● **Problem**: Find every line below where the string "text" shows up, and copy those lines.

:: Data provided ::

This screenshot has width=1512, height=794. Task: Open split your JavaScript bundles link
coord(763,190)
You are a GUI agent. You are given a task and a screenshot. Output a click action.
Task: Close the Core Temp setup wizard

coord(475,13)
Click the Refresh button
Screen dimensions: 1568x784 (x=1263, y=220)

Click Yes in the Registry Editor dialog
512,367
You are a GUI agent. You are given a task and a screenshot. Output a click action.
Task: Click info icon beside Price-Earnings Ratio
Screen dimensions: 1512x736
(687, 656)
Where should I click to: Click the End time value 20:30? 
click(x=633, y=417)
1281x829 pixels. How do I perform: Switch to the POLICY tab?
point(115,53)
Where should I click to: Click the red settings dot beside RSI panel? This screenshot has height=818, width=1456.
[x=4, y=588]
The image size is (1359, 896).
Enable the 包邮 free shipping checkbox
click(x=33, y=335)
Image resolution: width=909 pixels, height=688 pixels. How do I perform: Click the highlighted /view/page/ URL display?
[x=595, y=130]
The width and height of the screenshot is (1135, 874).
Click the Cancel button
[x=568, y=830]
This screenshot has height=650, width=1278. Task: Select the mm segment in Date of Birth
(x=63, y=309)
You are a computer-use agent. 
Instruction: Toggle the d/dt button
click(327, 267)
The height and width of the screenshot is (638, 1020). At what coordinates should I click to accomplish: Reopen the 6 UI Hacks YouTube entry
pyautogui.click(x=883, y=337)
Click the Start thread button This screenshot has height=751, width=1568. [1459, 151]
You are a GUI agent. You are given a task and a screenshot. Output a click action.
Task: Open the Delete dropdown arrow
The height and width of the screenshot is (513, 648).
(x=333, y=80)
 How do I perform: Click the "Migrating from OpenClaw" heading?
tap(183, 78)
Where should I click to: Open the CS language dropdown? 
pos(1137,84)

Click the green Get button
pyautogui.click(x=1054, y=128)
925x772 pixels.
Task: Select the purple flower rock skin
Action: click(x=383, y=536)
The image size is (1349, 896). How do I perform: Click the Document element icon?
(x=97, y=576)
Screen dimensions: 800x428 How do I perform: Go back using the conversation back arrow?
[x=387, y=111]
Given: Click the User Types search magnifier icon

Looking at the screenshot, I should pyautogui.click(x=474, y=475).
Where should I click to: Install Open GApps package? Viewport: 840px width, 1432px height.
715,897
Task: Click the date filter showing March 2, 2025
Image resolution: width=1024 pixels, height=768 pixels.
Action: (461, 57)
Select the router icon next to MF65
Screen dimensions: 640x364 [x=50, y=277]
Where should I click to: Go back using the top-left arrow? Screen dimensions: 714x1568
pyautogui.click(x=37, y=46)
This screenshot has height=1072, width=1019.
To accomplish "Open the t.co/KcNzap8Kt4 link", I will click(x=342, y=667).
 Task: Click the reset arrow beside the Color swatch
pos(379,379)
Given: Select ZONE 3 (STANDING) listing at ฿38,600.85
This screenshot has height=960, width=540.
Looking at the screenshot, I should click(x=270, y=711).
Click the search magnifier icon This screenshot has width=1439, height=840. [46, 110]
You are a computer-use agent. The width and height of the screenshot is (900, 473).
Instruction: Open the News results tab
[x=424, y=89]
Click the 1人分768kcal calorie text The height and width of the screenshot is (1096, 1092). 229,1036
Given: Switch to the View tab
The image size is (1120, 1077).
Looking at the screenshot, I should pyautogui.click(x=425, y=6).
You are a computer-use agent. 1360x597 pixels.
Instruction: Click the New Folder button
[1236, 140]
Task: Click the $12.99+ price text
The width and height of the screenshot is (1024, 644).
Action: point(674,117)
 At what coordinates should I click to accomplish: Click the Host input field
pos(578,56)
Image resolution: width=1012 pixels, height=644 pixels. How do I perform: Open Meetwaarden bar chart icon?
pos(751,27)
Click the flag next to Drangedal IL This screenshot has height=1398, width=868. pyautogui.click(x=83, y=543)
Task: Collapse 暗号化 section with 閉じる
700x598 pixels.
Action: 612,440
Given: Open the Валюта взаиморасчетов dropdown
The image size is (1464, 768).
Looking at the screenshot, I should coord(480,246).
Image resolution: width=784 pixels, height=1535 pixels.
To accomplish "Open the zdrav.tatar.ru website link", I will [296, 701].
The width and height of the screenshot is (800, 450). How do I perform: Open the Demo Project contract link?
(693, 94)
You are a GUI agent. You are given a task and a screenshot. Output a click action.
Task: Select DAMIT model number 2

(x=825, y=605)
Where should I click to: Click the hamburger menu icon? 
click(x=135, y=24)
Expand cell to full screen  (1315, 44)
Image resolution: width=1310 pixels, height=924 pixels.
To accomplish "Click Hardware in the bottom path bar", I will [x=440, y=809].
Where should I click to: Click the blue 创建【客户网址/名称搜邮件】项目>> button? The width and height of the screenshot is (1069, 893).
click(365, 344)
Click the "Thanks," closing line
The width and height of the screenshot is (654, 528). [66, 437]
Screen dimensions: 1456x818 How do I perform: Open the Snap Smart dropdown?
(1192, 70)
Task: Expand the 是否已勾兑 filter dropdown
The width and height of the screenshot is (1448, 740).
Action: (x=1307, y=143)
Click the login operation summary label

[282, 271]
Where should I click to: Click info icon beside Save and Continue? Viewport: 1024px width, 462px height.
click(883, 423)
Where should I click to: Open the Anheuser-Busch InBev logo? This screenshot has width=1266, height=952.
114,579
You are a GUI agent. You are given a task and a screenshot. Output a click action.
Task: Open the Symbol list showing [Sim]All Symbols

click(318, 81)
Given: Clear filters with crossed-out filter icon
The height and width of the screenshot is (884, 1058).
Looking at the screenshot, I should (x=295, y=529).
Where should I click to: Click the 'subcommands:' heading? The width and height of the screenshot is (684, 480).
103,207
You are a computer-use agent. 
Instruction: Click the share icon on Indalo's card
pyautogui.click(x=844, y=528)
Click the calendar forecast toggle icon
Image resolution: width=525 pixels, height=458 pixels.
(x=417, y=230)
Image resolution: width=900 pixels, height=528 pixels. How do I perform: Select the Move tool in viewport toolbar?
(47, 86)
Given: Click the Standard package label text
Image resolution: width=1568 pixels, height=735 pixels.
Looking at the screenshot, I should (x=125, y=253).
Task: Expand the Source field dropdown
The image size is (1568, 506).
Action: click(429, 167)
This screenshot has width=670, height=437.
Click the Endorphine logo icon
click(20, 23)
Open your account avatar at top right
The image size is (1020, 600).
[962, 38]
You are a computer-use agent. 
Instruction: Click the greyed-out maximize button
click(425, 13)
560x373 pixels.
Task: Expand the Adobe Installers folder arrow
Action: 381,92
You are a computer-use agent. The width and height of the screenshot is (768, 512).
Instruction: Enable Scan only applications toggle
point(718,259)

:::

● **Completed exercise**:
Click the 1人分768kcal calorie text The height and width of the screenshot is (1096, 1092). 229,1036
Task: Click the $12.99+ price text
Given: Click the Standard package label text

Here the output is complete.